Browngardt: I think they’re timeless. I think the characters are timeless. The relatability to these characters, the situations that you can write with these characters, the stories you can tell with these characters, and humor you can tell with these characters speak to all ages and cultures around the world. It doesn’t matter who you are, I think you can enjoy them.

You rarely find somebody who goes, “Boy, I hate Looney Tunes.” It’s not something you hear. And I don’t know if I want to be around somebody that says that. But I think they’ve stood the test of time, and I think they’ll be standing more tests of time as time progresses in the future.

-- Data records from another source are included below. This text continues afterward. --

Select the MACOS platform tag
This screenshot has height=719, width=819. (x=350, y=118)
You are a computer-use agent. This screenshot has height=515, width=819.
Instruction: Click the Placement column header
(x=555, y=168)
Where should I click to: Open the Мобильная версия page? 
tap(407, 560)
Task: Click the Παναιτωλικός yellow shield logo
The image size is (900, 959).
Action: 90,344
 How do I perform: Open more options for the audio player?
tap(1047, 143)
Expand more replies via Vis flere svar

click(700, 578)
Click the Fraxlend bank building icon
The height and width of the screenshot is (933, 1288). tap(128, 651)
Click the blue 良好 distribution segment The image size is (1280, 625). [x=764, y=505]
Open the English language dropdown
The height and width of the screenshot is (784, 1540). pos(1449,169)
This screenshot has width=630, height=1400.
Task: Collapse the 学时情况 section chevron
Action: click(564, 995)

They’re just so damn entertaining, and they’re so damn timeless.

It’s just sort of magic in a bottle, and it’s daunting to have to go and have this responsibility. But I just go, “Well, this is going to be ours.” We had a little bit of an origin story for Porky and Daffy in there, and I was like, “Oh jeez, I gotta tell the story of these characters,” but then I think every short they were doing something different. They would be babies in one, or they’d be this and that. It resets for these things.

So I didn’t feel like I was messing up canon or something with Looney Tunes. I feel like this is our movie, and that’s it. It is what it is. Somebody else can make a different Looney Tunes movie that’ll be totally different.

The Day the Earth Blew Up: A Looney Tunes Movie screened at the 2024 Animation Is Film festival. It will be released in the United States in 2025.